Graded readers and manga are what I'm starting off with. I tried to dive into news first and well... ;_; I'm not ready just yet.


Reading, furigana, and learning vocab - yogert909 - 2015-08-21

RawrPk Wrote:Don't sweat it. I'm barely staring to seriously read myself and furigana is helpful. I only avoided it so much because I thought I need X amounts of vocab internalized first before diving into native material. Or do a ton of intensive reading @_@ I still do it but I started extensive reading too. Less stressful/more motivating.

Graded readers and manga are what I'm starting off with. I tried to dive into news first and well... ;_; I'm not ready just yet.
Exactly my experience. I'm not really interested in intensive reading though and I'd be happy to skip that all together. At least until I'm really good at everything else and want to really fine tune my writing, but I don't really intend to do much writing either unless my situation changes.

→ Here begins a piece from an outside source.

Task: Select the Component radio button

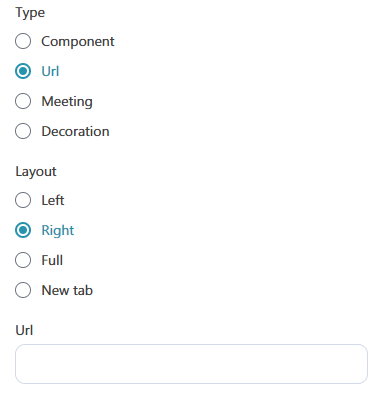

Reading, furigana, and learning vocab - RawrPk - 2015-08-24

I'm actually sorta doing narrow reading now. I'm reading Shokugeki no Souma as my extensive reading and recipes as my intensive reading. I've always liked cooking genre types like shows on Food Network so it's fun for me. Intensive reading recipes aren't very difficult because they're short. I find that it's best to intensive read shorter text rather than longer otherwise @_@

For example, I would do intensive reading on this recipe of karaage which was featured in the Souma series (I saw the anime first and slowly reading the manga). It's a great way of narrow reading and extensive reading reinforces vocabulary that I might have ran into during the recipe readings.